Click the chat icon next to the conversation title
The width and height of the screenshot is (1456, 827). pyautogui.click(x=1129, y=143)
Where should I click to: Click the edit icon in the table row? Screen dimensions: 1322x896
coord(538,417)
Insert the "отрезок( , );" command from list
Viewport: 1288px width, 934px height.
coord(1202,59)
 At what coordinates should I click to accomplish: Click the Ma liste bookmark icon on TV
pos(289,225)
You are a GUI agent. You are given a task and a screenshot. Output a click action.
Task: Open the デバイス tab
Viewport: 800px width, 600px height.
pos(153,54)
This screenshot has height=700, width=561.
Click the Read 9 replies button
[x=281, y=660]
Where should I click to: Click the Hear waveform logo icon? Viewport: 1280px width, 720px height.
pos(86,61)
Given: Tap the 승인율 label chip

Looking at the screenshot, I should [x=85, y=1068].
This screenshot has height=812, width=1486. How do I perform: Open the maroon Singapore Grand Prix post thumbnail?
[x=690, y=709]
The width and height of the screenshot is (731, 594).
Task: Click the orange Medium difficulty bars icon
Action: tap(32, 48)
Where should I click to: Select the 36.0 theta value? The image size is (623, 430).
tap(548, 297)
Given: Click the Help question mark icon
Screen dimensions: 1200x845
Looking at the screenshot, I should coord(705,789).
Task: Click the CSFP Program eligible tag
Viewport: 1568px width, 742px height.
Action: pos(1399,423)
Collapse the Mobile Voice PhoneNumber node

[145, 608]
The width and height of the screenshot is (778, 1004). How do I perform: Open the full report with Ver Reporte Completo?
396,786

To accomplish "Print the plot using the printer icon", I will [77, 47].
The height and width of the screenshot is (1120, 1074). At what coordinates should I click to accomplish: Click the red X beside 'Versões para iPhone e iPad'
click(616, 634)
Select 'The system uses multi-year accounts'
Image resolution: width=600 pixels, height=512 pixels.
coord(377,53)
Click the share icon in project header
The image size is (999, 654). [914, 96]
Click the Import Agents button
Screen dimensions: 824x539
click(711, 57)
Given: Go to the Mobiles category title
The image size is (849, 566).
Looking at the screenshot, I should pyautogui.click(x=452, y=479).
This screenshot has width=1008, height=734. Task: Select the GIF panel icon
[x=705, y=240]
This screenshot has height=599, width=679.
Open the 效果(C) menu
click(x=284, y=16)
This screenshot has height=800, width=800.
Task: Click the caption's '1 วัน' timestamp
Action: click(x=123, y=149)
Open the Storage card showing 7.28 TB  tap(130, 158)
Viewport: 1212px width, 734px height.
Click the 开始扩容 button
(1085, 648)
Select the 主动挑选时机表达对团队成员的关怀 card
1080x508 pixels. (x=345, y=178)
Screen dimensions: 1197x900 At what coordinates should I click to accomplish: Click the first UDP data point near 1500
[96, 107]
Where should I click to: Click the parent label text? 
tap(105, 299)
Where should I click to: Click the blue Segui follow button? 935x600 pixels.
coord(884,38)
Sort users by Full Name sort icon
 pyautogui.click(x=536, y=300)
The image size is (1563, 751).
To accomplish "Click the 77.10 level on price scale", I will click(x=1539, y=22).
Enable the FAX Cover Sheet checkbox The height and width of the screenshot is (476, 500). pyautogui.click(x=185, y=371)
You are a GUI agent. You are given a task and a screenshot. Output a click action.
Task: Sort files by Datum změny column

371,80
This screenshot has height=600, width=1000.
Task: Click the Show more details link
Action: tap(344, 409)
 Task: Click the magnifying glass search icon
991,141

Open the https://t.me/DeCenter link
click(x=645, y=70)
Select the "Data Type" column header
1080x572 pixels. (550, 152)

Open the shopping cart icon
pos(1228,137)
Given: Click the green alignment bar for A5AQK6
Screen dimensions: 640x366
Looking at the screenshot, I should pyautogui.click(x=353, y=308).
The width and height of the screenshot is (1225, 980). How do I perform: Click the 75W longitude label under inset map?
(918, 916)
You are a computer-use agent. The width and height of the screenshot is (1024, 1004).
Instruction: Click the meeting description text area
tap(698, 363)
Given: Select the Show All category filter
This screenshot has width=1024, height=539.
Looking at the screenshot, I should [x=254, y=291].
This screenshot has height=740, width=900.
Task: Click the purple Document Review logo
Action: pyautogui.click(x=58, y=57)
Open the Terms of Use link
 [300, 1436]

○ ○ ○ ○ ○ ○ ○

All lines above containing the string "category" are to be collected.

Given: Go to the Mobiles category title
Given: Select the Show All category filter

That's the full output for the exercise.